15:46 <lekernel> remember the erroneous words happen in bursts

15:46 <lekernel> probably much shorter than the 500ms period of the software phase adjustements

15:47 <lekernel> so they may cause a shift by one tap, but you won't notice it from the rest of the noise

15:47 <wpwrak> so you know how phase/delay adjustments are related to error bursts ? (in the time of occurrence)

15:47 <lekernel> no, I don't

15:48 <lekernel> the system only adjusts by one tap (dozen ps) maximum every 500ms

15:48 <lekernel> an short error burst happening between two phase adjustements will be lost in the noise

15:49 <lekernel> note that during many phase adjustement periods, WER=0

15:49 <lekernel> the error burst happen maybe every 2s or so

15:50 <wpwrak> how often does the bit skew adjuster run ?

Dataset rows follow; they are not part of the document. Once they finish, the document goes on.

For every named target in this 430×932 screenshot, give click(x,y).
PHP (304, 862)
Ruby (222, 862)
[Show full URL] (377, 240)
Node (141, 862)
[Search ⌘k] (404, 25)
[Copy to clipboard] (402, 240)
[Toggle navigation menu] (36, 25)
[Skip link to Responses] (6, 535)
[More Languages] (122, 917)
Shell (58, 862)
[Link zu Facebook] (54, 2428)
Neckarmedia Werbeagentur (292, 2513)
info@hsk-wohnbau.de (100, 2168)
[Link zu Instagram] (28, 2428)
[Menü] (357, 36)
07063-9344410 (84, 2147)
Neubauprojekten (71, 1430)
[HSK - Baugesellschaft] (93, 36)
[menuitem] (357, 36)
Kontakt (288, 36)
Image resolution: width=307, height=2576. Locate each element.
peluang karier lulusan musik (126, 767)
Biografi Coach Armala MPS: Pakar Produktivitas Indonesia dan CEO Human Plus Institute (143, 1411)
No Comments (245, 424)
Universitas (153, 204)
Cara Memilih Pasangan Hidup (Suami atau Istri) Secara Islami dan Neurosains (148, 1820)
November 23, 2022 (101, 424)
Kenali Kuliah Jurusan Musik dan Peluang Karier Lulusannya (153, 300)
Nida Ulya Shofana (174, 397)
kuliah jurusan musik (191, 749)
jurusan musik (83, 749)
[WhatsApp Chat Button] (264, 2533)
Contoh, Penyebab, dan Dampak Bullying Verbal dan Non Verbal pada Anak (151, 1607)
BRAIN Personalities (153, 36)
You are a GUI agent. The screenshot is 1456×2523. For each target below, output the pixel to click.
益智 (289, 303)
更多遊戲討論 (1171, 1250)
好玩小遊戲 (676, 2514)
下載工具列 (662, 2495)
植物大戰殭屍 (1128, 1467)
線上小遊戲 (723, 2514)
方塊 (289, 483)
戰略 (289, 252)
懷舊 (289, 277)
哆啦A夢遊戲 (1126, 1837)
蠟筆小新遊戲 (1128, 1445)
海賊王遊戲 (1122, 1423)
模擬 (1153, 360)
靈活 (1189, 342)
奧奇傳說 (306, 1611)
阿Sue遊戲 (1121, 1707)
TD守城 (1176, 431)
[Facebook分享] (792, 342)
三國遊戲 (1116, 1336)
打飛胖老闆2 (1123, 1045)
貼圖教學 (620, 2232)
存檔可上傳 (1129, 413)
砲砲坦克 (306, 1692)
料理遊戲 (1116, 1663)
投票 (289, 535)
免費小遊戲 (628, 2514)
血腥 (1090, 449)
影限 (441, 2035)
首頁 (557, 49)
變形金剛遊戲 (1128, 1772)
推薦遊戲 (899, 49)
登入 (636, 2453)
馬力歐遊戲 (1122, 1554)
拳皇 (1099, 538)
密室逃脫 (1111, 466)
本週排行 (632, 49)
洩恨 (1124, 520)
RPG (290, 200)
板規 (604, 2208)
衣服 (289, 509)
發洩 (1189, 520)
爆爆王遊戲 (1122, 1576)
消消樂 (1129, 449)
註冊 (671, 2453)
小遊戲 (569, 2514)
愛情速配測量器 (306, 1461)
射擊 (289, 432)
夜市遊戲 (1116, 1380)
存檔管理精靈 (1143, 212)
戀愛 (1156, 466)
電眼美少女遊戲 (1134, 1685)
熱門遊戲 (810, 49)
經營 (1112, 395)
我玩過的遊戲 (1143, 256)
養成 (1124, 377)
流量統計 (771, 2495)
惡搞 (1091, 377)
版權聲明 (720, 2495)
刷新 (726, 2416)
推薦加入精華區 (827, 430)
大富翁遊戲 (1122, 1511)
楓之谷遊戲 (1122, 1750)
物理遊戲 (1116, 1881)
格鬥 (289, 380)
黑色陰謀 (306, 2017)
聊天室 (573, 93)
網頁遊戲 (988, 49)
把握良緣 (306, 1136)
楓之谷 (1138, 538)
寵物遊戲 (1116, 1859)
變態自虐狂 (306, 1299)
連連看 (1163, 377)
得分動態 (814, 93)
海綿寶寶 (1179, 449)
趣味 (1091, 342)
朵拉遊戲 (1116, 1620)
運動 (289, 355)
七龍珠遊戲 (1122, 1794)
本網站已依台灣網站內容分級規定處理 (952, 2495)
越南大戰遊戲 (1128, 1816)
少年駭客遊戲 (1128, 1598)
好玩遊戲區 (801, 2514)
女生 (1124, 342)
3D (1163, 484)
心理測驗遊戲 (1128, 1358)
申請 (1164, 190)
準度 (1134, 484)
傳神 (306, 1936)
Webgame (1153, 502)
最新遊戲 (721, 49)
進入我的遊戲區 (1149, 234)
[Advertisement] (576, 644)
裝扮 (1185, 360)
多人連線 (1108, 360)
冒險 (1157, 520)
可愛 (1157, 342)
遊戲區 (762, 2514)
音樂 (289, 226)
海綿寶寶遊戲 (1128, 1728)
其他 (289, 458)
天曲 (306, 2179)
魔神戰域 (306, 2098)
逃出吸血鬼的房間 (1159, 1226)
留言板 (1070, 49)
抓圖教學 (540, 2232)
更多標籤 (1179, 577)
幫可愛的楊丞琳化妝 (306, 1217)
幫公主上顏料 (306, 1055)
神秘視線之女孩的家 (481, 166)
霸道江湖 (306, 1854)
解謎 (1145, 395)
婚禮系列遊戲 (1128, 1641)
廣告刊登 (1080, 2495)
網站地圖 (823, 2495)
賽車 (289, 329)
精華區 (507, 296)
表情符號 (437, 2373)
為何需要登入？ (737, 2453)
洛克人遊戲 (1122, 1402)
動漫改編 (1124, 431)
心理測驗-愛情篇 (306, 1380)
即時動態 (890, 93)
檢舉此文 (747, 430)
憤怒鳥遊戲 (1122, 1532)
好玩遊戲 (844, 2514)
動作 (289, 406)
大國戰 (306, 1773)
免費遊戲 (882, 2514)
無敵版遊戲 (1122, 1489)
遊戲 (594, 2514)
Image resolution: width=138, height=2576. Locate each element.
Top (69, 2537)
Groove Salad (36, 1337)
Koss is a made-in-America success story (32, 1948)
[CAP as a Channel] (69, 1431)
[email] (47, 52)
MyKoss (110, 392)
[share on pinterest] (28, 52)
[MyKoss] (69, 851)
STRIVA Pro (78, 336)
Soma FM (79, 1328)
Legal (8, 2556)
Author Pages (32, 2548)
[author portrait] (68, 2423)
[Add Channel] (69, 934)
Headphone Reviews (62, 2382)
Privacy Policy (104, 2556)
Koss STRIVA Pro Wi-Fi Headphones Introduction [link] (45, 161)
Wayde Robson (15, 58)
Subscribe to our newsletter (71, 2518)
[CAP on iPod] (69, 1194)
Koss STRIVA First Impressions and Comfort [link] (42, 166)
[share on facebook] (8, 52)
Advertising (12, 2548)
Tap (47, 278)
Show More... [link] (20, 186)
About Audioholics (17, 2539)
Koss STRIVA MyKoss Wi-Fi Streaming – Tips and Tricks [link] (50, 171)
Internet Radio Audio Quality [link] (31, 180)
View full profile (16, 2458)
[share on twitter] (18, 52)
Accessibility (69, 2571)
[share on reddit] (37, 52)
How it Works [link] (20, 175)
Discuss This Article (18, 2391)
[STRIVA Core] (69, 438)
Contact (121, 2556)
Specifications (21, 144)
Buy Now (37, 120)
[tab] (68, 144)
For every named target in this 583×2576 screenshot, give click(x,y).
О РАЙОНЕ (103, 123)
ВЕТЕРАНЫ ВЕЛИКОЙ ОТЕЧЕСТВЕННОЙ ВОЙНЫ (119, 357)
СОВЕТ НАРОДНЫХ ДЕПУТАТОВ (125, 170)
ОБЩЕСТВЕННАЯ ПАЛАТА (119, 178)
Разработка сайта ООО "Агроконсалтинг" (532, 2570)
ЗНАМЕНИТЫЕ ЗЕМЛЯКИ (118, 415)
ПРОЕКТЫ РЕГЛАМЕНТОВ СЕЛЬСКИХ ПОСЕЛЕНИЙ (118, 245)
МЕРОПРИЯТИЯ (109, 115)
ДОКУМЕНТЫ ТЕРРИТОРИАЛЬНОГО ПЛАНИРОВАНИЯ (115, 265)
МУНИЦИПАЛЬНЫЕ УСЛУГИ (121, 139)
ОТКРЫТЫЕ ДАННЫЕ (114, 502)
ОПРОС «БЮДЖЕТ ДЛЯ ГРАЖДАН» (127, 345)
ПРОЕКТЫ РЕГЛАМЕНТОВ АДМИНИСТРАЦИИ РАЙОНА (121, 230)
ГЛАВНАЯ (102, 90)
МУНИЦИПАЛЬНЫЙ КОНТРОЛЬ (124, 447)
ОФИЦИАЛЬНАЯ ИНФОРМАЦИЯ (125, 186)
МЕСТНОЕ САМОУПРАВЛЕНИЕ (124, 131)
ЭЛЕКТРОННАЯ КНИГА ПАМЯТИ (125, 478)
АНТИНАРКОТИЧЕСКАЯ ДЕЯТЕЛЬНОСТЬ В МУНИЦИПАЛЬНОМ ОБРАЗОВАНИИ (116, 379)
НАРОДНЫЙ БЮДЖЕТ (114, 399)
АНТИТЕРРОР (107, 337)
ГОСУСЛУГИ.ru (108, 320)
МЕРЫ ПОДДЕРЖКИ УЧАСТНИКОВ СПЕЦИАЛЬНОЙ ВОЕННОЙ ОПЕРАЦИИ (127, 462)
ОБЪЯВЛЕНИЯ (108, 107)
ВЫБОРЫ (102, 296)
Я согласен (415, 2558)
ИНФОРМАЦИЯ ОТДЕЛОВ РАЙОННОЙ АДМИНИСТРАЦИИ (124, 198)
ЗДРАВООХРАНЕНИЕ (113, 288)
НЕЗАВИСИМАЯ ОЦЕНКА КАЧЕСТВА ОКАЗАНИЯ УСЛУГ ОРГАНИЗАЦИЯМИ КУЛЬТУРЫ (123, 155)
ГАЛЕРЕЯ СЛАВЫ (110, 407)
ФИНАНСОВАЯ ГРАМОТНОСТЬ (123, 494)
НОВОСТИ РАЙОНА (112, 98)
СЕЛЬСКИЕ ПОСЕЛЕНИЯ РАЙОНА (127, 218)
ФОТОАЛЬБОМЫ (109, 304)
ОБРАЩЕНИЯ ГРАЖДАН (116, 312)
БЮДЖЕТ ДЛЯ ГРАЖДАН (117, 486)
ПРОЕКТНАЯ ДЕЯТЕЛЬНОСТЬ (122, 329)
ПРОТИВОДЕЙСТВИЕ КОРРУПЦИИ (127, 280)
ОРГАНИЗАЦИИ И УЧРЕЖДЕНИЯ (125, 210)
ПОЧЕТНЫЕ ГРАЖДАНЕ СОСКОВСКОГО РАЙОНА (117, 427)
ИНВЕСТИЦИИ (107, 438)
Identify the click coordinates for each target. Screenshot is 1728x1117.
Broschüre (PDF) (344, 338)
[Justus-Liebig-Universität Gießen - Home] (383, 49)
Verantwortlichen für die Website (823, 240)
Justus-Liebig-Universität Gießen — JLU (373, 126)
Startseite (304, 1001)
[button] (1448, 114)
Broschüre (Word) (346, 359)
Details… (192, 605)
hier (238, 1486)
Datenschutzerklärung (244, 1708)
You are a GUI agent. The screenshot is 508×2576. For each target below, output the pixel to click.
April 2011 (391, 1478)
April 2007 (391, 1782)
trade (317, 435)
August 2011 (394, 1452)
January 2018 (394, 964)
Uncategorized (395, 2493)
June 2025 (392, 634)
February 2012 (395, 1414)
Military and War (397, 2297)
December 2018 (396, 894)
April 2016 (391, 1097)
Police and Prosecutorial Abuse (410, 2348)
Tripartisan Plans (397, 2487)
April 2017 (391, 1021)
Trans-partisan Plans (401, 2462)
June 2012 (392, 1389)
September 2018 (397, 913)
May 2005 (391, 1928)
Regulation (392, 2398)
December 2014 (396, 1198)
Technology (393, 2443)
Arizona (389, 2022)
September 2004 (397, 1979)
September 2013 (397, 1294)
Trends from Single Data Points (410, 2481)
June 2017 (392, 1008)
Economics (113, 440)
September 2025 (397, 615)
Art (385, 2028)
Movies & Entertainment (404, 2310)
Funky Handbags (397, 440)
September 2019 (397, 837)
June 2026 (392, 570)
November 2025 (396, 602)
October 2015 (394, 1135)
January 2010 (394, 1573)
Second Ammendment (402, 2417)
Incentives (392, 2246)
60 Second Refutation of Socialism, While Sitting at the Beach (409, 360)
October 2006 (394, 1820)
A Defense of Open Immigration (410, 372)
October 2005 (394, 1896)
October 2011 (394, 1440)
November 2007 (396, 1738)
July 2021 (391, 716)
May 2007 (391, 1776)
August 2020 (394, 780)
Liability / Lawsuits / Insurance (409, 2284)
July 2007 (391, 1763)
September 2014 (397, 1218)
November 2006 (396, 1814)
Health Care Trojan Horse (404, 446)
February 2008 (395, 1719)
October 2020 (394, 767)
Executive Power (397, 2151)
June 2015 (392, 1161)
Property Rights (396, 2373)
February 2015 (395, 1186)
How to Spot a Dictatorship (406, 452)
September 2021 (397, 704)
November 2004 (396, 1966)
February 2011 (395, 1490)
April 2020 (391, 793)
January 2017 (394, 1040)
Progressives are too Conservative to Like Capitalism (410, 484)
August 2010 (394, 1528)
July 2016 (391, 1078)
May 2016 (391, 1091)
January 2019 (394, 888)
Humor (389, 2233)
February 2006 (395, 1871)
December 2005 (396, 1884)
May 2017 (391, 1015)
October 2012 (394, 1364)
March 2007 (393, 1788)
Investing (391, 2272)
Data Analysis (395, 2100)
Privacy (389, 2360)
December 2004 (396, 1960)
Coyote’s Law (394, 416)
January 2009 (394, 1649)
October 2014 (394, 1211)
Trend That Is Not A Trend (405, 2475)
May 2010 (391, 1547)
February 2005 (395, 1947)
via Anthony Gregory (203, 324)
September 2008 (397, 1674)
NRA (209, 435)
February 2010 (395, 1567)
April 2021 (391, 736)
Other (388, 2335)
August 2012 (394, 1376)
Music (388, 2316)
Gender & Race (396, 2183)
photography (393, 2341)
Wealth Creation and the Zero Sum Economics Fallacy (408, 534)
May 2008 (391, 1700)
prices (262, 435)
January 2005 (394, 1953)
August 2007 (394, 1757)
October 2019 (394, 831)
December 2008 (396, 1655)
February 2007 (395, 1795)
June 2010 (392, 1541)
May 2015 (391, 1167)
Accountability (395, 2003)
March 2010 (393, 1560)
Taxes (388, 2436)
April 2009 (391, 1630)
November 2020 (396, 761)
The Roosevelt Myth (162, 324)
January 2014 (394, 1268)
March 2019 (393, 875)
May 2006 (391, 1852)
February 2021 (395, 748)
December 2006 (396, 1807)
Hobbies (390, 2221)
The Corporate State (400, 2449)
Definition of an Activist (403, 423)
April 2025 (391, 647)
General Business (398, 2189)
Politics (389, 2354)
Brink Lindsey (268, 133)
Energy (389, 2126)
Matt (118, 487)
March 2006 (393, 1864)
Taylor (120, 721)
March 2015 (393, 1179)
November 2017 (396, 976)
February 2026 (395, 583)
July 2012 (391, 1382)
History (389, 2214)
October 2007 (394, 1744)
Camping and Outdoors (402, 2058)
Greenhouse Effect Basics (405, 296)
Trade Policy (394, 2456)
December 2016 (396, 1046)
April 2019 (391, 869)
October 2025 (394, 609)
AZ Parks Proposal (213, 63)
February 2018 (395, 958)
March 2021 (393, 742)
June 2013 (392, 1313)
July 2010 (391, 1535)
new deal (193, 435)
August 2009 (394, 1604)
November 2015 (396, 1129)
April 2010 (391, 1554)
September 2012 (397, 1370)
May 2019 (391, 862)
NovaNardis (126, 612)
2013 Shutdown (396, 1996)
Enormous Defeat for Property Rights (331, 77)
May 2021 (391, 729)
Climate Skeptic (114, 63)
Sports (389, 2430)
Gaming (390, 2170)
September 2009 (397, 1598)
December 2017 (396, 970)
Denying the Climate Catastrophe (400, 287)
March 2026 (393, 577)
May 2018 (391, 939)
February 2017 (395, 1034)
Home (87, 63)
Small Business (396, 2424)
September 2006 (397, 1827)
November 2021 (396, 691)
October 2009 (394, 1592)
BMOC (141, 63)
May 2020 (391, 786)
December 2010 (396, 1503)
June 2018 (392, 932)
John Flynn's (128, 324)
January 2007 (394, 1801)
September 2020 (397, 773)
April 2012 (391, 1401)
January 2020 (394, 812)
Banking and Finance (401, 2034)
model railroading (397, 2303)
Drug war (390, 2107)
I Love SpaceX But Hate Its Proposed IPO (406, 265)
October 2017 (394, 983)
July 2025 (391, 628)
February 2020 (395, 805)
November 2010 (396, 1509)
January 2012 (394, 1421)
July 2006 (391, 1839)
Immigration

15:50 <lekernel> every 500ms

15:50 <lekernel> and it only does correction by one tap maximum

15:50 <lekernel> every time

15:50 <lekernel> it's only meant to compensate for temperature and voltage drift

15:50 <wpwrak> i mean the one that matches shifted patterns

15:50 <lekernel> there is of course a faster calibration when the port is plugged

15:51 <lekernel> the character synchronization? it's hardware and it's on at all times

15:51 <wpwrak> yeah, seems that the fine-tuning is off the hook for now

15:52 <wpwrak> (char sync) you said it only runs in blank periods. that's between lines or between frames ?

15:52 <lekernel> both

15:54 <larsc> onced it is synced it shouldn't get out of sync again, right?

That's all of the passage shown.